*What to do*
1 - Reproduce the delay line passage word for word from "A variety of" to "and comparison logic.".
2 - Pick up the passage on delay line design at the point where it stops, and keep writing it.

Selected passage START

The delay line is a critical component of the architecture because it is directly in the path of the timing signal. Typical delay line specifications include introduced delay and jitter, power consumption, and occupied area. An ideal delay line, in particular, must have a stable delay, combined with low power and low area consumption. To maintain a low timing precision of the entire system, we aim to minimize the timing jitter introduced by the delay line. However, a delay line must be included in each pixel of the array, limiting the maximum area and power dissipation, requirements that are typically in trade-off with jitter minimization. Thin custom-technology SPAD photodetectors typically feature a jitter of ∼30–35 ps full width at half maximum (FWHM) at room temperature [16], whereas TACs can achieve precisions down to few ps [30]. As a result, the delay line must have a low jitter, so that the dominant contribution of the system is approximately equal to that of the photodetector. If the application requires a high photon-detection efficiency (PDE∼40%) at 800nm, the RE-SPAD [33] can be used, which relaxes the jitter specifications by introducing a jitter of ∼100 ps FWHM.

Concerning the delay to be introduced, as shown in Figure 4, this must be equal to 37.5 ns; i.e., it must last for the entire dwell phase as well as the entire selection and Tim_path phase.

It should be noted that the maximum delay attainable is in tradeoff with the jitter minimization [34]. In order to minimize the required delay, and thus the jitter, a compact design of the selection logic has been devised. This block is able to perform its task in just one clock period.

The presence of process variability and mismatches in the fabrication of the circuits contributes to the criticality of repetitive structures such as arrays. For this reason, it is possible to act externally on the delay introduced by means of a tuning bit to mitigate the effect of process variability. In the opposite way, in terms of mismatch variability, there is a risk that in an array all the delay lines introduce different delays, necessitating the calibration of each delay line. The structure’s design allowed us to limit the mismatch variability of the delay below the TAC’s precision, greatly simplifying the calibration operation.

A variety of circuit types can be employed to implement a delay line [34,35]. To achieve the demanding combination of long delay, low jitter, and low power and area that a SPAD-based system for single-photon timing requires, we designed a mixed analog/digital structure. As shown in Figure 5, the analog block consists of a ring oscillator and an output stage, while the digital block consists of a counter and comparison logic.

Selected passage END
Supplied information START

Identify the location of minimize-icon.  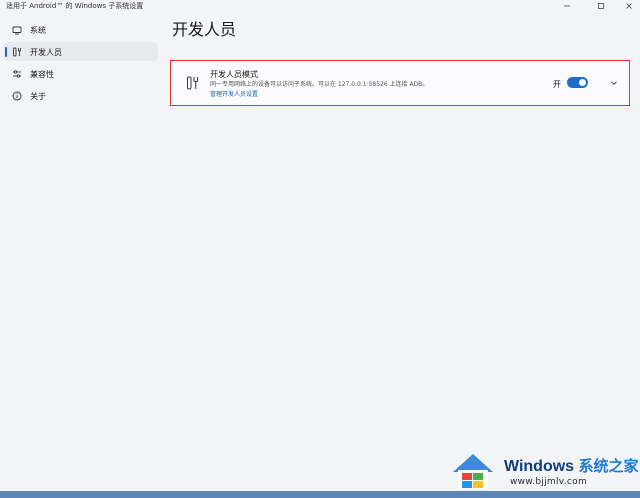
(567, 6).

Supplied information END
Supplied information START

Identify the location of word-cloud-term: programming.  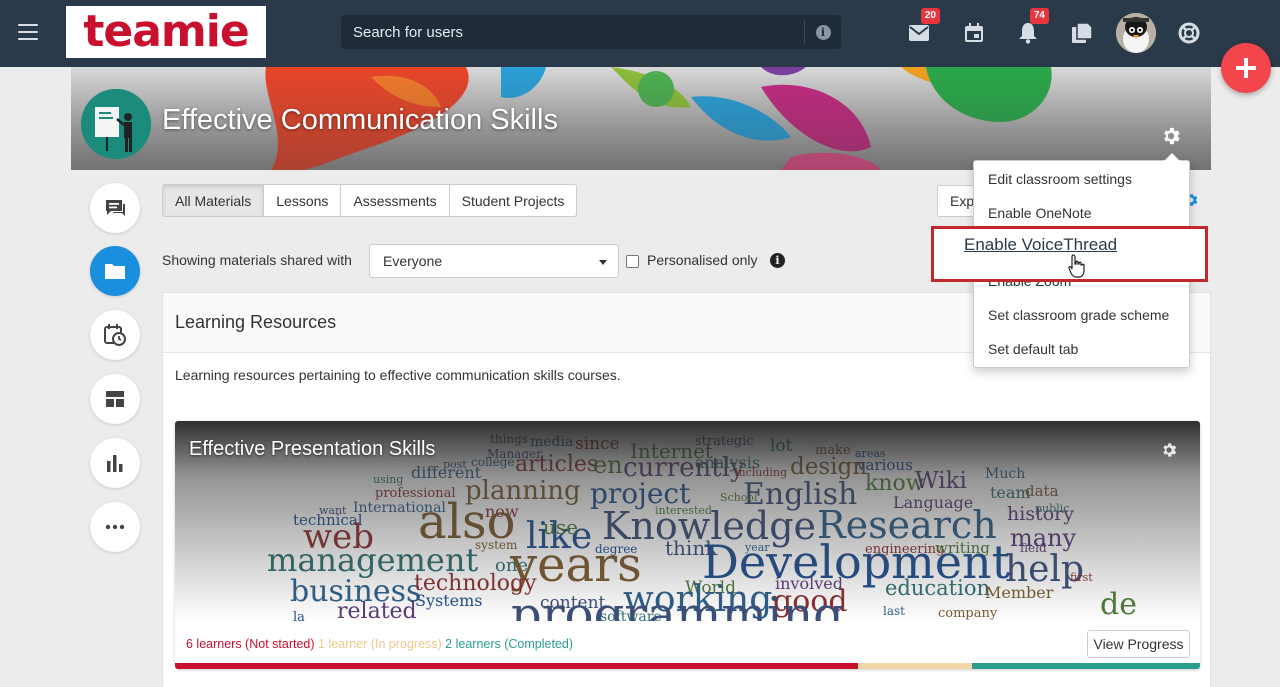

Supplied information END
Supplied information START

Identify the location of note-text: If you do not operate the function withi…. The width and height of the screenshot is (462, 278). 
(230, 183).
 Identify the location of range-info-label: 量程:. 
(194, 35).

Supplied information END

*Expected responses*
1 -
A variety of circuit types can be employed to implement a delay line [34,35]. To achieve the demanding combination of long delay, low jitter, and low power and area that a SPAD-based system for single-photon timing requires, we designed a mixed analog/digital structure. As shown in Figure 5, the analog block consists of a ring oscillator and an output stage, while the digital block consists of a counter and comparison logic.

2 -
When a photon is detected, the flip-flop closes the ring oscillator’s loop, causing it to oscillate. The oscillation feeds the digital part’s counter, which counts the number of oscillations. When the counter reaches the number of oscillations specified by the tuning bit, the logic stage outputs the timing signal and resets the counter. An insight into the analog part is also visible in Figure 5. It is implemented with a differential architecture based on current mode logic (CML) ports. The use of differential signals makes the architecture more robust against disturbances, whereas the use of a constant current architecture reduces noise on the analog power supply. The oscillator has an 840 ps cycle-by-cycle period. Although pMOS transistors have less flicker noise, nMOSs were chosen because they have higher conductivity, allowing the input transistors to be smaller. This results in a twofold advantage: a lower overall area occupation, which favors integration density, and lower parasitic values, which translate into a faster and steeper transition, with beneficial effects in terms of jitter and noise immunity. The transistors’ sizing is visible in

Table 1. Sizing of the inverter and the AND gate of the proposed delay line.

INV	Value	AND	Value
$\frac{W}{L}$ M$input$	$\frac{8.5\mathsf{\mu }\mathrm{m}}{0.51\mathsf{\mu }\mathrm{m}}$	$\frac{W}{L}$${\mathrm{M}}_{Q,\overline{Q}}$	$\frac{4.1\mathsf{\mu }\mathrm{m}}{0.45\mathsf{\mu }\mathrm{m}}$
$\frac{W}{L}$ M$tail$	$\frac{20\mathsf{\mu }\mathrm{m}}{2\mathsf{\mu }\mathrm{m}}$	$\frac{W}{L}$${\mathrm{M}}_{Osc,\overline{Osc}}$	$\frac{8.2\mathsf{\mu }\mathrm{m}}{0.45\mathsf{\mu }\mathrm{m}}$
R	4.5 k$\Omega$	R	5.4 k$\Omega$

: the tail nMOS has been sized to have a current value reasonable for an array structure (about 150 $\mathsf{\mu }$A) while also ensuring low jitter. The whole circuit is powered at 1.8 V.

The ring oscillator output is routed through an output stage, which converts the differential signal to a single-ended signal that can be used by the digital part. By means of the output stage, it is possible to choose whether to work on the rising or falling edge of the oscillating signal using the tune(0) bit. This allows for fine-tuning (420 ps) of the delay. To reduce the jitter introduced by this stage, the input transistors have been sized to minimize their capacitive contribution to the speed of the internal nodes of the ring oscillator.

The digital block is made up of a synchronous digital counter clocked by the ring oscillator’s signal. The counter result is compared to the logic block’s tuning word and the timing output is propagated out of the delay line once the two values match. Figure 6 shows the post-layout simulated results: the jitter is around 8 ps FWHM at 37.5 ns delay. In terms of power consumption, the analog part is responsible for the majority of the static power contribution of 0.7 mW, with the ring oscillator contributing the most at 0.6 mW. The digital part, on the other hand, is responsible for the dynamic contribution up to 0.4 mW. The process variability of the delay is about 2 ns FWHM. This is within the delay line’s tunability range and thus easily tunable. The mismatch variability, on the other hand, is contained within the ps, allowing all of the pixels’ delay lines to be tuned in parallel, greatly simplifying the calibration process.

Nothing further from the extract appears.